WQPP Watershed Monitoring Studies

Bacteria found in our waterways can cause disease and infection in humans.  Recognizing this to be a serious health and safety problem in San Mateo County, the California Watershed Posse aka CWP is recommending a new method to determine if bacteria found in coastal waterways comes from human or non-human sources. This test is a valuable new tool for investigating bacteria contamination of surface waters and for establishing the potential health hazards they present. 

Fecal coliform bacteria are common in the digestive tract of both human and other warm-blooded animals.  These bacteria may get into the waterways by stormwater runoff, septic tank seepage, discharges from boats or from assorted birds and marine mammals.  Since bacteria from ``human waste" may cause illness, it is important to know whether the high bacteria levels seen in county waterways are from people or animals.

CWP recommends a test method to tell the difference between human and non-human fecal bacteria.  Scientific literature has explained that cholesterol, a ``lipid" or fat common in the diet of most animals, metabolizes differently in humans than it does in animals. CWP believes analyzing four fecal ``sterols" that are byproducts of the metabolism of colesterol. The fecal sterols being studied are known as coprostanal, epicoprostanol, cholestanol and epicholestanol.  Testing labs have developed a method for analyzing these sterols in feces and sediments.

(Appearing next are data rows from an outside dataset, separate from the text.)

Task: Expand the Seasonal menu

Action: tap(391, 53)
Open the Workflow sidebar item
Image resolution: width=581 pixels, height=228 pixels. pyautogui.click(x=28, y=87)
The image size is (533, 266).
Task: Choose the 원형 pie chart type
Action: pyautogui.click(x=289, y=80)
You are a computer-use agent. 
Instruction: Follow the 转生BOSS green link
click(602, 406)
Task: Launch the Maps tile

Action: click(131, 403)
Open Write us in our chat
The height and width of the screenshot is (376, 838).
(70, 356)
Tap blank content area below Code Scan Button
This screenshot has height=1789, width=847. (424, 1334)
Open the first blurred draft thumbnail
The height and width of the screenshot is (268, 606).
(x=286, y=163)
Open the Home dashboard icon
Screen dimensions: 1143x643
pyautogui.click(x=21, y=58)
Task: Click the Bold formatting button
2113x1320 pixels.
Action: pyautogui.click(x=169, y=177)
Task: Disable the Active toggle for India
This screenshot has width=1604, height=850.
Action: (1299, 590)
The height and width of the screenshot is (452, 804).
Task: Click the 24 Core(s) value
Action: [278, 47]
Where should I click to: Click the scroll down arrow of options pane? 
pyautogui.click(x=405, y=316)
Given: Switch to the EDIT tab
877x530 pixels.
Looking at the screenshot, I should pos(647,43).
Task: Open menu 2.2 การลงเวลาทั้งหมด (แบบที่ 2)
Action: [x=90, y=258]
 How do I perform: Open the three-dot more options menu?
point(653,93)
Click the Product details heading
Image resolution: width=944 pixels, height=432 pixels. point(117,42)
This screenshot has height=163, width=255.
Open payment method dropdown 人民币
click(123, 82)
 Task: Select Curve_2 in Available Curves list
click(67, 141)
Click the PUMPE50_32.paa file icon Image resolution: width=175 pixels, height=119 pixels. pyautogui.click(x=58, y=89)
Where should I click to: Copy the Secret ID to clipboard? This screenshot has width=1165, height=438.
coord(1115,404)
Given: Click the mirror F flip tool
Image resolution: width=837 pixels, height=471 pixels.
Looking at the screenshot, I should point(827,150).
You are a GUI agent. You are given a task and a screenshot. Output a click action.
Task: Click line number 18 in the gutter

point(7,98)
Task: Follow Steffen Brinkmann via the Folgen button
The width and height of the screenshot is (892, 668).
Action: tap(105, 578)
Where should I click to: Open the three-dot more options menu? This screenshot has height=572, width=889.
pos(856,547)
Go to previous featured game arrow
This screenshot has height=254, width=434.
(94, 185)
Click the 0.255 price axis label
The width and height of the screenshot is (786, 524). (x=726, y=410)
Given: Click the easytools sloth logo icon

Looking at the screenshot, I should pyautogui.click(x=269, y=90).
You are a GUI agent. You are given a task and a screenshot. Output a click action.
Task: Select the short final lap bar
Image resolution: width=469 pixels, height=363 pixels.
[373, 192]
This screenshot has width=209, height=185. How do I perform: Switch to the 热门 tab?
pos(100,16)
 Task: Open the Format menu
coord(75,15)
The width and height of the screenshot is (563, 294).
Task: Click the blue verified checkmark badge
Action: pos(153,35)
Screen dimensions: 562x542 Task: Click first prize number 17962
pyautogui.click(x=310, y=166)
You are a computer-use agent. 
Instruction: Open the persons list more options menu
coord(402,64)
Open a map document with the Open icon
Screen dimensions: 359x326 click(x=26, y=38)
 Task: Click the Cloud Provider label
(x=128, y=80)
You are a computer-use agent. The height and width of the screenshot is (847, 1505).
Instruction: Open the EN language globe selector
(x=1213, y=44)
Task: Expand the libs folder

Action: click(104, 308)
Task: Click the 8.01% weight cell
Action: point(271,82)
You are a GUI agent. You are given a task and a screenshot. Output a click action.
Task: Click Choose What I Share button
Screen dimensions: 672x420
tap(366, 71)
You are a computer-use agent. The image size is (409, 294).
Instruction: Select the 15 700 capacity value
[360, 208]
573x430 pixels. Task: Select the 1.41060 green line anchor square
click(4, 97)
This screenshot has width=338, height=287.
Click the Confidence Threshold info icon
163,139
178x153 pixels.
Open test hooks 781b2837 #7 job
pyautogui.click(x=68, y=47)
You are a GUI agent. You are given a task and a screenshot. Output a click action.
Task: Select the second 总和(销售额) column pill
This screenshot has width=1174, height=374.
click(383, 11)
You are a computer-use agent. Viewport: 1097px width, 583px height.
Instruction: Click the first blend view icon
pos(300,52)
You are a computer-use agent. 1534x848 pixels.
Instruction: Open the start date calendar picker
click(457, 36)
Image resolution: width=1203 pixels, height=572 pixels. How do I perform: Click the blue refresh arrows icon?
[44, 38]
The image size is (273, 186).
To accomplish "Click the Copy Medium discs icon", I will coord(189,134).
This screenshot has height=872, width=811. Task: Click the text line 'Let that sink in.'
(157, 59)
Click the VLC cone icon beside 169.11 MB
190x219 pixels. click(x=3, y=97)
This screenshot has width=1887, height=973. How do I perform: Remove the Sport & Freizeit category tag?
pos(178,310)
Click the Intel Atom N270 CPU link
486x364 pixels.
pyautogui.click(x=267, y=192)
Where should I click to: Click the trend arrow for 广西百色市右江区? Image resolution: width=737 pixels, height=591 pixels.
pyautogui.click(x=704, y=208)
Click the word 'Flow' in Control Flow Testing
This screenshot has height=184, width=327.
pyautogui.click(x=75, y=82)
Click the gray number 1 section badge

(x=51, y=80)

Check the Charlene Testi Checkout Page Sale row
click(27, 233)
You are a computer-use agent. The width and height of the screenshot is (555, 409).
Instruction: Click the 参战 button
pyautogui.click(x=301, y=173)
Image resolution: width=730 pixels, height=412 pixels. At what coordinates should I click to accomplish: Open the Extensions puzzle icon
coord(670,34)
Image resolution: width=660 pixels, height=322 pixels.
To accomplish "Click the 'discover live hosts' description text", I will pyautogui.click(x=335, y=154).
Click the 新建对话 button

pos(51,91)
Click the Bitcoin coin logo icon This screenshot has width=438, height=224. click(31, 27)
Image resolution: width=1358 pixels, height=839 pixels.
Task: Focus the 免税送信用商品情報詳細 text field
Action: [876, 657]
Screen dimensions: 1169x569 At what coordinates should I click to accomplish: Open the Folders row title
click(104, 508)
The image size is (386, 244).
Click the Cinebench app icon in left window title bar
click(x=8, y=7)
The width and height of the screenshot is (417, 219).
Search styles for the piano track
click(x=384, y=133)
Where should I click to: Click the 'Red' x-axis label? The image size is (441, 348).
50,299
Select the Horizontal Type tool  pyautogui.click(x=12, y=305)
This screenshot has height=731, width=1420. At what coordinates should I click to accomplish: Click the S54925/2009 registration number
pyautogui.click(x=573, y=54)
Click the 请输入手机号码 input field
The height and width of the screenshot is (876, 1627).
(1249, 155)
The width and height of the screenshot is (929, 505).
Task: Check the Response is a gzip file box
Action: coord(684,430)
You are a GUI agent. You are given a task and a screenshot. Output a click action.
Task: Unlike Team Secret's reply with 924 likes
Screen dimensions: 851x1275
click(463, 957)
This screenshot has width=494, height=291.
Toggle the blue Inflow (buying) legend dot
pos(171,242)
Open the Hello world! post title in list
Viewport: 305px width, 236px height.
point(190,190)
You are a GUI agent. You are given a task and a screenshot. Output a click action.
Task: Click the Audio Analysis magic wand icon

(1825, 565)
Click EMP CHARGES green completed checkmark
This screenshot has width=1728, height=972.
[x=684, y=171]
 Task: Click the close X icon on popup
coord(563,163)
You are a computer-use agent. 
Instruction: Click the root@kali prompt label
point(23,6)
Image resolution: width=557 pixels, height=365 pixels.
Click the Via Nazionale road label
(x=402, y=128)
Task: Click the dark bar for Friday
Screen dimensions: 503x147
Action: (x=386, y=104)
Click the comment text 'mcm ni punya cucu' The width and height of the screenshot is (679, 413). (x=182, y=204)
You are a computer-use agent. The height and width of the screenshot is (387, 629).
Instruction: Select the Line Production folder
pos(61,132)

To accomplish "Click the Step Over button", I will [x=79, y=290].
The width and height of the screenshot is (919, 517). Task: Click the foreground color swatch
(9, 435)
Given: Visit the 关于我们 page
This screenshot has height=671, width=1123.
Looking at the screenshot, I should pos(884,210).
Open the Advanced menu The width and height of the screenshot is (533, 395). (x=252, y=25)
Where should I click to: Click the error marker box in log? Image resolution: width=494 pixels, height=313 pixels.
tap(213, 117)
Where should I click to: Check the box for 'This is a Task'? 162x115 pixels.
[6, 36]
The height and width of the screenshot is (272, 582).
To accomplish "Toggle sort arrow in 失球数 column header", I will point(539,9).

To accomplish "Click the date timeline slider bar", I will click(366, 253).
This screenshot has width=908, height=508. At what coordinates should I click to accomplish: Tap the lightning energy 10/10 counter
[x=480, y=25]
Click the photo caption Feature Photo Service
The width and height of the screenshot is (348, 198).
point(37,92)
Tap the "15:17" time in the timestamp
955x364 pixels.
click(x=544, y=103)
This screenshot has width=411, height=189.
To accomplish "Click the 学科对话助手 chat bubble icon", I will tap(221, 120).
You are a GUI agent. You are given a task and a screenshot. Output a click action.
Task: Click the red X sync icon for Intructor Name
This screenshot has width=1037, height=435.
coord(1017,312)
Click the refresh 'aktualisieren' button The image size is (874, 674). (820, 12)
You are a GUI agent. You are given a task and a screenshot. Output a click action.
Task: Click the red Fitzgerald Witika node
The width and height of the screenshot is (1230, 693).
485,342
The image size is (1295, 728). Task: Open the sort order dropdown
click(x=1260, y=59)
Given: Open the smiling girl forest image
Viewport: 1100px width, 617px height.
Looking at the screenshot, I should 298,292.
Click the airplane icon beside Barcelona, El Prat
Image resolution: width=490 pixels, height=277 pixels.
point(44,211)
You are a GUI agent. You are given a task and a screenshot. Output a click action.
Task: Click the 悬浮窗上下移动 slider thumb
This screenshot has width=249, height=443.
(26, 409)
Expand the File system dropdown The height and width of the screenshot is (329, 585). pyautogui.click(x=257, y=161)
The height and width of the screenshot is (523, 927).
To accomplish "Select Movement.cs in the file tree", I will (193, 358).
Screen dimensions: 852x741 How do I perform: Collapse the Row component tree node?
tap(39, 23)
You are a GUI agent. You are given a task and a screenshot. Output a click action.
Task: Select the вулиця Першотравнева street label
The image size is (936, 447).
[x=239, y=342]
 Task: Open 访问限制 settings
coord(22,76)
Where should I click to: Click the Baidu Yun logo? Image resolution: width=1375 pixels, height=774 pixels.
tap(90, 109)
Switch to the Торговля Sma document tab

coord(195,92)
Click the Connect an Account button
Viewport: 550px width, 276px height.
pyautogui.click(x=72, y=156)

Initial data shows that in fresh fecal samples, the ratio between two of the sterols, coprostanol and cholestanol, may serve as a marker for human fecal bacteria.  The work indicates that if the coprostanol concentration ratio is greater than 1.0, it would suggest that the bacteria has a human source.  A ratio of less than 1.0 would suggest a mixed or mainly non-human source. The  CWP plans to begin field testing of this method and testing is scheduled to begin winter 2000/2001.

Although fecal coliform is common in the feces of all warm-blooded animals, including man, the occurrence of fecal coliform bacteria in the environment is only of concern if it has a human source since many diseases are spread by indirect contact with the feces of an infected person.

What does monitoring of waterway samples for fecal coliform counts show?  Primarily they are most useful for watching longterm trends. Single samples results can be misleading because of variables such as rainwater run-off, waterfowl population and tidal influence. Fecal coliform counts do not necessarily indicate the presence of pathogenic organisms (causing human decease) in any sample. Fecal coliform counts only show the total number of bacteria colonies of this type that were present in water at a given time.  Additionally, creeks and rivers are dynamic; a single sample result by itself is only valid at the moment it is taken for that particular spot in the river.  Because single sample results can be misleading, it is preferable to express the results as the geometric mean of several samples. The geometric mean is the mathematical computation used in the scientific community to make limited statements about the data collected over a period of time.